:: Exercise details ::
Put every line of the items from the one containing "How do I perform: Move" down to the one containing "1028x585 pixels. 147,19" into a numbered list, leaving out blank lines.

:: Material supplied ::
• • • • •

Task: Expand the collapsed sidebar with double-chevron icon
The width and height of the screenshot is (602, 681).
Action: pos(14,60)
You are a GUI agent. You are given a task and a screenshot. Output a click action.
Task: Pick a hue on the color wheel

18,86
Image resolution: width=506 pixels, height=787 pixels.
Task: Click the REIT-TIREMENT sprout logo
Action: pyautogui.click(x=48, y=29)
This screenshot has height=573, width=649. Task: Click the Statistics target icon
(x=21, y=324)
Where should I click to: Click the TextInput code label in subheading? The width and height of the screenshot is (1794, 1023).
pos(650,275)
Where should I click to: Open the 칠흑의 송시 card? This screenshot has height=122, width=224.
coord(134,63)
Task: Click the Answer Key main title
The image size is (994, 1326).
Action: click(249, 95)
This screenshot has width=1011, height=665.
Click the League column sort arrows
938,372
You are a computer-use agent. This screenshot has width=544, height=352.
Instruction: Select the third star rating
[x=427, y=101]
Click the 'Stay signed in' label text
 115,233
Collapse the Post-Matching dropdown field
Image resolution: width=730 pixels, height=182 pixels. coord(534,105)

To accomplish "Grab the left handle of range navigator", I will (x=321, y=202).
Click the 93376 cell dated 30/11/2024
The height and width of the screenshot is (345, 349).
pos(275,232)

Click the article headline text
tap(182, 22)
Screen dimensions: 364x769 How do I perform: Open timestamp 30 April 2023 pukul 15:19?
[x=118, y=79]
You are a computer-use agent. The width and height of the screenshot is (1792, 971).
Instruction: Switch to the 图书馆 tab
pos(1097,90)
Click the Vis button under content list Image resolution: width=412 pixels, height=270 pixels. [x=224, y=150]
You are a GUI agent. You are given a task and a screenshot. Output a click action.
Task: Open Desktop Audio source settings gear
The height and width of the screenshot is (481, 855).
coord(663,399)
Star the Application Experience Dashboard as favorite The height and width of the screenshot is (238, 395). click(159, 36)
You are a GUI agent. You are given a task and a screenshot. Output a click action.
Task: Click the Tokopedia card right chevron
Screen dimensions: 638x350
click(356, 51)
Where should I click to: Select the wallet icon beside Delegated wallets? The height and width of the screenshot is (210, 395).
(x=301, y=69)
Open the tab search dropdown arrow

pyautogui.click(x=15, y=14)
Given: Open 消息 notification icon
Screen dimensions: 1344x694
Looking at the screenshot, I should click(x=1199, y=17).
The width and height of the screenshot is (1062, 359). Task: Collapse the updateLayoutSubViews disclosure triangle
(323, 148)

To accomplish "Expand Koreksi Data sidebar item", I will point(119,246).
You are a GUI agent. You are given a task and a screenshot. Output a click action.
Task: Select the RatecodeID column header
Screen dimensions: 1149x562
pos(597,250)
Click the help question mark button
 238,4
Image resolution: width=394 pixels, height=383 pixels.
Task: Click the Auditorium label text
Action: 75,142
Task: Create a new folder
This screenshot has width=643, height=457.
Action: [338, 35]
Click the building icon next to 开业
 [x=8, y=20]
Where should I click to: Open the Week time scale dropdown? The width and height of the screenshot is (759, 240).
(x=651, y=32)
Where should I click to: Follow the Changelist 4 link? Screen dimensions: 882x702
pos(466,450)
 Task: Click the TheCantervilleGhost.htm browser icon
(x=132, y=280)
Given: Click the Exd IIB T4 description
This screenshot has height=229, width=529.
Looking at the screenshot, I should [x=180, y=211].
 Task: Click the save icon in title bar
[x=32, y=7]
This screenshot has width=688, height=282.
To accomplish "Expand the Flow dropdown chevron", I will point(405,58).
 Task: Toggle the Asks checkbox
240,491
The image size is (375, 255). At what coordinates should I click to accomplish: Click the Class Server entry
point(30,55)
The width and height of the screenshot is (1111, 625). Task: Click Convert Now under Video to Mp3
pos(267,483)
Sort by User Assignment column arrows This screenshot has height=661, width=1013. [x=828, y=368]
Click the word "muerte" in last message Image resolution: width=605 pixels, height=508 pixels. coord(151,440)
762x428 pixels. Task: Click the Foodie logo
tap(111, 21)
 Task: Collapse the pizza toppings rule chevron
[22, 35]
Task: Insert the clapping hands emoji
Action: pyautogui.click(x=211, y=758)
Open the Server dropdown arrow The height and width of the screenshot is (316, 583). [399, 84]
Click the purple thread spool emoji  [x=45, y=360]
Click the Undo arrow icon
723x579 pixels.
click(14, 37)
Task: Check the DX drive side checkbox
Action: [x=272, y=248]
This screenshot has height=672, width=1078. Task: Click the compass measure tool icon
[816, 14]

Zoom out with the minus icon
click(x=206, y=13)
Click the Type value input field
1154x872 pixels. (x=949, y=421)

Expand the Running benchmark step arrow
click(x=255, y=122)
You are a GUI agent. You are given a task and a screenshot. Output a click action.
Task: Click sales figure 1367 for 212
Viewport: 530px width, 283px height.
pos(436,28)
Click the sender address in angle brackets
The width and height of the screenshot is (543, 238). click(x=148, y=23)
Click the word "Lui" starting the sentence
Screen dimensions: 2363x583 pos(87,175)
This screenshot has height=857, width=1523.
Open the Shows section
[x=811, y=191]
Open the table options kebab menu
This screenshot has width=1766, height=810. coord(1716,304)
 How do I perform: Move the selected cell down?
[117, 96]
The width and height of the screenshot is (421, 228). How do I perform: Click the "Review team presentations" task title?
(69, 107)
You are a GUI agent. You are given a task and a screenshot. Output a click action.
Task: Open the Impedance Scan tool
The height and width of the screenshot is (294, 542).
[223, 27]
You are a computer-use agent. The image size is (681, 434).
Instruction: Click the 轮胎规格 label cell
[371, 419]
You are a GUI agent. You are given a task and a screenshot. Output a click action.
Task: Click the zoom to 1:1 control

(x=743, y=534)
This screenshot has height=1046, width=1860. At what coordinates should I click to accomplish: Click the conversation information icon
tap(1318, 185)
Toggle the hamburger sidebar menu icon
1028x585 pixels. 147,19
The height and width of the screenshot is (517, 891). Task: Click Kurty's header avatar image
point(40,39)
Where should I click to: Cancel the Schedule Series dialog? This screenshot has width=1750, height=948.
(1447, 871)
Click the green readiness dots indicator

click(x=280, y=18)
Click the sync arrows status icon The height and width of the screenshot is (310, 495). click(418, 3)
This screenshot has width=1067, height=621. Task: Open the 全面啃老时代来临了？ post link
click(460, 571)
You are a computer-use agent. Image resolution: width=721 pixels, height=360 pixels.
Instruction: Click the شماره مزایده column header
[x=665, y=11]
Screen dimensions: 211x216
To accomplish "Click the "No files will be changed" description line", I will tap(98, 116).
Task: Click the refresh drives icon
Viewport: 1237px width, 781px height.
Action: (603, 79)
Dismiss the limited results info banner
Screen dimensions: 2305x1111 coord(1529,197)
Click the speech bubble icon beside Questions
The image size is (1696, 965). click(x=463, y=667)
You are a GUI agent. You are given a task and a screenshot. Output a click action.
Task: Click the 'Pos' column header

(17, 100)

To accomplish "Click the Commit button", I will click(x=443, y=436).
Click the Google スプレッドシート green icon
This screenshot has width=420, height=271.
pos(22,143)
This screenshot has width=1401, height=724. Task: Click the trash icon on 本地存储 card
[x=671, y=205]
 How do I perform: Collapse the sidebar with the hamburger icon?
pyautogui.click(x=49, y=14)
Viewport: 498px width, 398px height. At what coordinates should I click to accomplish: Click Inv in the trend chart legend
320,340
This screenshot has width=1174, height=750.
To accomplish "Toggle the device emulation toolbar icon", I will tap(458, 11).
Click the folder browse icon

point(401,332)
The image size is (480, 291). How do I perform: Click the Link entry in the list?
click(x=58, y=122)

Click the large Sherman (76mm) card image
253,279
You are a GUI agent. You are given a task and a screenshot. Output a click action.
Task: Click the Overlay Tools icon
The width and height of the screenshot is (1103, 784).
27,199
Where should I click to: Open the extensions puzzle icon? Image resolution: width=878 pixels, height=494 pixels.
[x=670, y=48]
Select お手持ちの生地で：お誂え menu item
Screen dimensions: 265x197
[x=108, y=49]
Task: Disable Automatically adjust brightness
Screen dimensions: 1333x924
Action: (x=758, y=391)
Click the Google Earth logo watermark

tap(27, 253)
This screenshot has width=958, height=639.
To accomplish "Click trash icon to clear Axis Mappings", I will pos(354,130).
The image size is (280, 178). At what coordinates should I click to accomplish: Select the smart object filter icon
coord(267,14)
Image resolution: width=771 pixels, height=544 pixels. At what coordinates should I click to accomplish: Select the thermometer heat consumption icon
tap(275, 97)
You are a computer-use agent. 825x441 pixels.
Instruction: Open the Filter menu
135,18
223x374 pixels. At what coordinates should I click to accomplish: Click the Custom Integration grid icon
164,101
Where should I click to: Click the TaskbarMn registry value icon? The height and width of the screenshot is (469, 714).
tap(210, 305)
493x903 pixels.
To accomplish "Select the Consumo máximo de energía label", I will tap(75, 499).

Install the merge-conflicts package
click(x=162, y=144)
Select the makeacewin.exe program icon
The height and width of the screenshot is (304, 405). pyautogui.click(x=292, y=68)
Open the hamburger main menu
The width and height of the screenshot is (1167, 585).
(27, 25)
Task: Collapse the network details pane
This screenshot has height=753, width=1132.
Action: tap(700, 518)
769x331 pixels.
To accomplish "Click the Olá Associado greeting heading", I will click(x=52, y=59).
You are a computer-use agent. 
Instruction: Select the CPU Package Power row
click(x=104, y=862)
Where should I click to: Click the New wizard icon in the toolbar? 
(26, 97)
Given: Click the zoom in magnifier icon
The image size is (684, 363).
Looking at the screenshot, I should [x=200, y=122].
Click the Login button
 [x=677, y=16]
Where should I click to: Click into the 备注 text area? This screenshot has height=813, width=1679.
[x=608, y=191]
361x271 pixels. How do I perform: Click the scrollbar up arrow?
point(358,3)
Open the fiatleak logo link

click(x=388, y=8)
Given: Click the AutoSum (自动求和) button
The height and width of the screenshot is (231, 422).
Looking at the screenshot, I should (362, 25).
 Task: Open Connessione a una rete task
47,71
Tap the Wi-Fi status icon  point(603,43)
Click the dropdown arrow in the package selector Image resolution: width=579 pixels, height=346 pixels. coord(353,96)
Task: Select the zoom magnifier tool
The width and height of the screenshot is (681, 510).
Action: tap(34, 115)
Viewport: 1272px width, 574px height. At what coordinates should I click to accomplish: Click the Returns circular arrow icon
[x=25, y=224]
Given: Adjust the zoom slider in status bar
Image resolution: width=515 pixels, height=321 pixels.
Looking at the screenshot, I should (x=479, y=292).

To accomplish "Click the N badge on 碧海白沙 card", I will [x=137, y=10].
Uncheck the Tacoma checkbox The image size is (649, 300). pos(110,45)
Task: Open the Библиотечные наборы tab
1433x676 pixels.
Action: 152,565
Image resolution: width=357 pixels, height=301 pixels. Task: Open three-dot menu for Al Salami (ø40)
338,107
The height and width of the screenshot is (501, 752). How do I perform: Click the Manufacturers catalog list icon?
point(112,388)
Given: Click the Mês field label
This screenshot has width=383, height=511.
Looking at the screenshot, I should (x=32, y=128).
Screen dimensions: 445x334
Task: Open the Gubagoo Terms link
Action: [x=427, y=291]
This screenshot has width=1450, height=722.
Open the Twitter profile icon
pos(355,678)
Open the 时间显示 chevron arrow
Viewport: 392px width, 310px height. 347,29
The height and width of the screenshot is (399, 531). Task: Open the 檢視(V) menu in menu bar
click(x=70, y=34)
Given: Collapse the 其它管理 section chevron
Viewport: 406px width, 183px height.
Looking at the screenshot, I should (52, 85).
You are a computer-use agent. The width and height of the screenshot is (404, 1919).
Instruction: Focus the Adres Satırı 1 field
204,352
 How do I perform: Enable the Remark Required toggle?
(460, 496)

• • • • •

:: Response to the task ::
1.  How do I perform: Move the selected cell down?
2. [117, 96]
3. The width and height of the screenshot is (421, 228). How do I perform: Click the "Review team presentations" task title?
4. (69, 107)
5. You are a GUI agent. You are given a task and a screenshot. Output a click action.
6. Task: Open the Impedance Scan tool
7. The height and width of the screenshot is (294, 542).
8. [223, 27]
9. You are a computer-use agent. The image size is (681, 434).
10. Instruction: Click the 轮胎规格 label cell
11. [371, 419]
12. You are a GUI agent. You are given a task and a screenshot. Output a click action.
13. Task: Click the zoom to 1:1 control
14. (x=743, y=534)
15. This screenshot has height=1046, width=1860. At what coordinates should I click to accomplish: Click the conversation information icon
16. tap(1318, 185)
17. Toggle the hamburger sidebar menu icon
18. 1028x585 pixels. 147,19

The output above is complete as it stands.